== SUPPLIED MATERIAL

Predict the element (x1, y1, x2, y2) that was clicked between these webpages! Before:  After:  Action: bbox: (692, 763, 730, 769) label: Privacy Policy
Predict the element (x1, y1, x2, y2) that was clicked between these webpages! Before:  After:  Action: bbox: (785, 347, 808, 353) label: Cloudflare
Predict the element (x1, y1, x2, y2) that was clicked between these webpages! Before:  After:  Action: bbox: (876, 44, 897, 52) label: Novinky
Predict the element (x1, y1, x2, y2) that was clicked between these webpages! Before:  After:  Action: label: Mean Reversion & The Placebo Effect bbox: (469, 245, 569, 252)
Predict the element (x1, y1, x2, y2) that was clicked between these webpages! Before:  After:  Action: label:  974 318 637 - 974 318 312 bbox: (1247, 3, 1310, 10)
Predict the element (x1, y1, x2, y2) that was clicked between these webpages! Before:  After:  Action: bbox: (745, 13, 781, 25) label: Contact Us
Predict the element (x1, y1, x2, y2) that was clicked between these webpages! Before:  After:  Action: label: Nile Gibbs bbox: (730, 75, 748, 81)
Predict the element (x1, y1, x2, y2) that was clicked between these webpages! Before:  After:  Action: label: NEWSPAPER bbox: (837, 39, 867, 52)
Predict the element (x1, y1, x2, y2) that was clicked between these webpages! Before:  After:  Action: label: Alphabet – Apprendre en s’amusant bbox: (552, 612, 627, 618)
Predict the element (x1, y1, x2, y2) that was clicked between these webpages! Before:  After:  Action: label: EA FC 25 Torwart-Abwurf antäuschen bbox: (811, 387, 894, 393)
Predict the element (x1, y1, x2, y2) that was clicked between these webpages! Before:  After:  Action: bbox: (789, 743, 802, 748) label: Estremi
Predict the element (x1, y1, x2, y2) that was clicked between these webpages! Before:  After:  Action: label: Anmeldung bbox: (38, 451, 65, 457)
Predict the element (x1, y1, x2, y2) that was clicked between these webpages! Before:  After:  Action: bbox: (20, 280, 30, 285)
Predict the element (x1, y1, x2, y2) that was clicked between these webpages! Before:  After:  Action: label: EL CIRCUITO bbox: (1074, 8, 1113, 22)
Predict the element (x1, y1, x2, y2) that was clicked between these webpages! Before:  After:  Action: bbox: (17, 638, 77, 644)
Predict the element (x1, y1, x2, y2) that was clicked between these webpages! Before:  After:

====

**INSTRUCTION**
Rewrite the material from its first line through the line containing "245, 569, 252)", swapping "clicked" for "selected" and leaving everything else untouched.

**WRITTEN ANSWER**
Predict the element (x1, y1, x2, y2) that was selected between these webpages! Before:  After:  Action: bbox: (692, 763, 730, 769) label: Privacy Policy
Predict the element (x1, y1, x2, y2) that was selected between these webpages! Before:  After:  Action: bbox: (785, 347, 808, 353) label: Cloudflare
Predict the element (x1, y1, x2, y2) that was selected between these webpages! Before:  After:  Action: bbox: (876, 44, 897, 52) label: Novinky
Predict the element (x1, y1, x2, y2) that was selected between these webpages! Before:  After:  Action: label: Mean Reversion & The Placebo Effect bbox: (469, 245, 569, 252)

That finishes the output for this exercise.